## Action item:
Where the line with "clicking here (300, 326)" appears below, start writing out lines exactly, and finish with the line with "Barrierefreiheit (1205, 1288)", which is included; write out nothing else.

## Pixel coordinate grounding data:
========================

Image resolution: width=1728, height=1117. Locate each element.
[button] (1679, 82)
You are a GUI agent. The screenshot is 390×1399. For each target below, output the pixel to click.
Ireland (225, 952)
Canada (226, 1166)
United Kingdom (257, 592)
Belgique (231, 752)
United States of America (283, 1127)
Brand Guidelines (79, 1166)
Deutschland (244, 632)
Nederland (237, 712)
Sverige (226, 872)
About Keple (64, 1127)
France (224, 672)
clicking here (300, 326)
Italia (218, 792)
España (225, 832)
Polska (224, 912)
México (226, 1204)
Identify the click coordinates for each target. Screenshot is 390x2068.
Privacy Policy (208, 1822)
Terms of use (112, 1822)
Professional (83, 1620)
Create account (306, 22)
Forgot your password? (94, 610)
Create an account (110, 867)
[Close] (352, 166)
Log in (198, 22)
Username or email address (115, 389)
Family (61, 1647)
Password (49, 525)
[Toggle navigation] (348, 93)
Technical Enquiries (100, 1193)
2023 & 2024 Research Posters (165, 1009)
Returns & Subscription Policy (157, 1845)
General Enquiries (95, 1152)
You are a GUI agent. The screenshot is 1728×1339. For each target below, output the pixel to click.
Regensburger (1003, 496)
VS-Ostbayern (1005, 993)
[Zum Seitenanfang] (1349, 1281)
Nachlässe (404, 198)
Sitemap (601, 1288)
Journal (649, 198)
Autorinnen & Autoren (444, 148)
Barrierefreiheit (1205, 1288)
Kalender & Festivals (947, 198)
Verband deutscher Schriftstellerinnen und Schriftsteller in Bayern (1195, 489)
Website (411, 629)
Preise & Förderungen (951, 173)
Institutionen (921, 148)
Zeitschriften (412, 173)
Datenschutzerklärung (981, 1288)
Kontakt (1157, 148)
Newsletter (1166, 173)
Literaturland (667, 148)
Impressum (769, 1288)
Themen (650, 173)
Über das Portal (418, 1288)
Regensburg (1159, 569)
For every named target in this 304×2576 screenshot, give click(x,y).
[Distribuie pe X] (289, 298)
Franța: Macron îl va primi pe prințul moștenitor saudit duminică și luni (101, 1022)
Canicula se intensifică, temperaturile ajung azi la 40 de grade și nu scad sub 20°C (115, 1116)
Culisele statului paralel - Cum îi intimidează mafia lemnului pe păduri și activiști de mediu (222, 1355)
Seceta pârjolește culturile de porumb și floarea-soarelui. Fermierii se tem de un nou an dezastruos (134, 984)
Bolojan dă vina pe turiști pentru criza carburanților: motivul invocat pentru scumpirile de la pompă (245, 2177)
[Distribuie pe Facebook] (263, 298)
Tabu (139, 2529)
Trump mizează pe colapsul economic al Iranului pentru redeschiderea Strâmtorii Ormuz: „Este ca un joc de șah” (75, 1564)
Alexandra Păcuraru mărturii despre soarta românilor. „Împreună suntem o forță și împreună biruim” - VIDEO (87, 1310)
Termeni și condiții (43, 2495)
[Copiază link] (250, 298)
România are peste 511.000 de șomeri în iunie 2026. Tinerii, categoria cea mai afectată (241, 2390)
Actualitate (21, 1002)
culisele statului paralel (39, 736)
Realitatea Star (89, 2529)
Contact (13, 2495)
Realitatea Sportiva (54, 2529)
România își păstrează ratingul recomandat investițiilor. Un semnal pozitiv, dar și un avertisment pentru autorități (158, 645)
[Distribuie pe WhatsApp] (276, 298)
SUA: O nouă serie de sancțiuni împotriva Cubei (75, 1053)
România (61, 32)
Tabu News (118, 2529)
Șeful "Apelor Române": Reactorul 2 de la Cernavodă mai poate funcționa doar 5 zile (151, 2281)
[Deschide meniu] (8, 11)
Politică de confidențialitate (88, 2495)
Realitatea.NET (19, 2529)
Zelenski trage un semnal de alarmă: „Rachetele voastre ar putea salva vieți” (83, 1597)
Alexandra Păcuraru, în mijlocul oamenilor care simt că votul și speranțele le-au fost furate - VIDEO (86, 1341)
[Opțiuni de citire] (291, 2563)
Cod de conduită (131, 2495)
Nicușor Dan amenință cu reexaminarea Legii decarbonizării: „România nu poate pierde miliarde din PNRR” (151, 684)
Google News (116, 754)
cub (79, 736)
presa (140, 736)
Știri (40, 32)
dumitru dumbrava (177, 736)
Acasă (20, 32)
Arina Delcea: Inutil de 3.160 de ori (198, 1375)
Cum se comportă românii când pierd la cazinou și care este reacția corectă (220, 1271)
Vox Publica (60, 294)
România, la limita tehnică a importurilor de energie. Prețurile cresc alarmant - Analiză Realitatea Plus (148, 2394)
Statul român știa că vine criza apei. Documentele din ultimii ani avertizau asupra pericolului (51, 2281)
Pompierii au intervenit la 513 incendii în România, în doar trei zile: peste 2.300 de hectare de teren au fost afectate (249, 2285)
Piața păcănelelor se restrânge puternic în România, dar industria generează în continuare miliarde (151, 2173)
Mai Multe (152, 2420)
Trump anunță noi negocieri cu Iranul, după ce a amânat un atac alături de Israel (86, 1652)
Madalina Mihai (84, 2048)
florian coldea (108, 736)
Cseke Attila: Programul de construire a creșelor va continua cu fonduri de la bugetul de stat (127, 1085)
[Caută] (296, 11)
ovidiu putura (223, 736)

========================

## Solution to this problem:
clicking here (300, 326)
Italia (218, 792)
España (225, 832)
Polska (224, 912)
México (226, 1204)
Identify the click coordinates for each target. Screenshot is 390x2068.
Privacy Policy (208, 1822)
Terms of use (112, 1822)
Professional (83, 1620)
Create account (306, 22)
Forgot your password? (94, 610)
Create an account (110, 867)
[Close] (352, 166)
Log in (198, 22)
Username or email address (115, 389)
Family (61, 1647)
Password (49, 525)
[Toggle navigation] (348, 93)
Technical Enquiries (100, 1193)
2023 & 2024 Research Posters (165, 1009)
Returns & Subscription Policy (157, 1845)
General Enquiries (95, 1152)
You are a GUI agent. The screenshot is 1728×1339. For each target below, output the pixel to click.
Regensburger (1003, 496)
VS-Ostbayern (1005, 993)
[Zum Seitenanfang] (1349, 1281)
Nachlässe (404, 198)
Sitemap (601, 1288)
Journal (649, 198)
Autorinnen & Autoren (444, 148)
Barrierefreiheit (1205, 1288)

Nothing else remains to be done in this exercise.